Check_Pending_Signal:
This routine is called by code in lowlevel.asm when a kernel thread is about to be context-switched in. It returns true if the following THREE conditions hold:
  1. A signal is pending for that user process.
  2. The process is about to start executing in user space. This can be determined by checking the Interrupt_State's CS register: if it is not the kernel's CS register (see include/geekos/defs.h), then the process is about to return to user space.
  3. The process is not currently handling another signal (recall that signal handling is non-reentrant).

Set_Handler:
Use this routine to register a signal handler provided by the Sys_Signal system call handler.

Setup_Frame:
This routine is called when Check_Pending_Signal returns true, to set up a user process's user stack and kernel stack so that when it starts executing, it will execute the correct signal handler, and when that handler completes, the process will invoke the ReturnSignal system call to go back to what it was doing.
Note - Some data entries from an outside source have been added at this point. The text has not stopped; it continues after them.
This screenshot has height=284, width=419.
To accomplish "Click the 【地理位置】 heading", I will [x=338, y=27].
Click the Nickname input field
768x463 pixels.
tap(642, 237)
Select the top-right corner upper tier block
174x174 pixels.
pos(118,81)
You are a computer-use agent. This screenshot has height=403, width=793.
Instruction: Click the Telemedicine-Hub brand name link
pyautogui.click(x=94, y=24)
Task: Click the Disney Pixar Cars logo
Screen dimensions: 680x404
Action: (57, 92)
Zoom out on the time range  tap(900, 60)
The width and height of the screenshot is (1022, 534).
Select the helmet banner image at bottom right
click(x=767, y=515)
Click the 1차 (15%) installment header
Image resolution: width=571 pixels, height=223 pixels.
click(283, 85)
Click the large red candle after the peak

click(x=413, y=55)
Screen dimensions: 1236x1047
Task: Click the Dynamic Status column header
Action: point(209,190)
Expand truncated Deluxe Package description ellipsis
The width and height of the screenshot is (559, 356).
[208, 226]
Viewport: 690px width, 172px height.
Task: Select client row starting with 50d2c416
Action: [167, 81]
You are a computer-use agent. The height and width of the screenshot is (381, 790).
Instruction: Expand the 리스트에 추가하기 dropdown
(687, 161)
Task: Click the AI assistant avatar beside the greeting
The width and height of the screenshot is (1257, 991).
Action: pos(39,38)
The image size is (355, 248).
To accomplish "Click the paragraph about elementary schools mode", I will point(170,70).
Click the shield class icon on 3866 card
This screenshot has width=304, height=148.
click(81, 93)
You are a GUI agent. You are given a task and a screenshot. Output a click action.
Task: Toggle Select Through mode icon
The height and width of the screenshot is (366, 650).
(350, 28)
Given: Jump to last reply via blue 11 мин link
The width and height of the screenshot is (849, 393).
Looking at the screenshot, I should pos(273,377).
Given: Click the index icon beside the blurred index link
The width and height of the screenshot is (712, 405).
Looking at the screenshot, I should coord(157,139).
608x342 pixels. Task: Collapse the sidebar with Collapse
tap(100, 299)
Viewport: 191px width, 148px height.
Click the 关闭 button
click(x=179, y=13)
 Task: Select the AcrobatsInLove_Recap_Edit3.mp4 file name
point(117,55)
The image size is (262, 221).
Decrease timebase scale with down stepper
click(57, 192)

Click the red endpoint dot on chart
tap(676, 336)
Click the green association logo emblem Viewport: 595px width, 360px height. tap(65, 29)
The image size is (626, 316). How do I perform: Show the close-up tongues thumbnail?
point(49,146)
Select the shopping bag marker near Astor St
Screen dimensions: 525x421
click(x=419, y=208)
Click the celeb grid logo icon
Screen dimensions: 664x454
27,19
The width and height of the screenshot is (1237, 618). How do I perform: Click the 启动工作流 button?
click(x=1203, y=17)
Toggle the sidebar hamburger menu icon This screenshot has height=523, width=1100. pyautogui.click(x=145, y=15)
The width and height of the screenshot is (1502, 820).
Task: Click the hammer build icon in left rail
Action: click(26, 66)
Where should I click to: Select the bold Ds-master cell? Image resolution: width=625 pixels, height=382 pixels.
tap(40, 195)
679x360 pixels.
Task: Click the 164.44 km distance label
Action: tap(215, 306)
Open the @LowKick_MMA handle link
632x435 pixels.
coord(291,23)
IF instead the process is relying on SIG_IGN or SIG_DFL, handle the signal within the kernel. IF the process has defined a signal handler for this signal, function Setup_Frame will have to do the following:
  1. Choose the correct handler to invoke.
  2. Acquire the pointer to the top of the user stack. This is below the saved interrupt state stored on the kernel stack, as shown in the figure above.
  3. Push onto the user stack a snapshot of the interrupt state that is currently stored at the top of the kernel stack. The interrupt state is the topmost portion of the kernel stack, defined in include/geekos/int.h in struct Interrupt_State, shown above.
  4. Push onto the user stack the number of the signal being delivered.
  5. Push onto the user stack the address of ReturnSignal (the "signal trampoline" that invokes the Sys_ReturnSignal system call handler), which was registered by the Sys_RegDeliver system call handler, mentioned above.
  6. Change the current kernel stack such that (notice that you already saved a copy in the user stack)
    1. The user stack pointer is updated to reflect the changes made in steps 3--5.
    2. The saved program counter (eip) points to the signal handler.

Complete_Handler:
This routine should be called when the Sys_ReturnSignal call handler is invoked (after a signal handler has completed). It needs to restore back on the top of the kernel stack the snapshot of the interrupt state currently on the top of the user stack.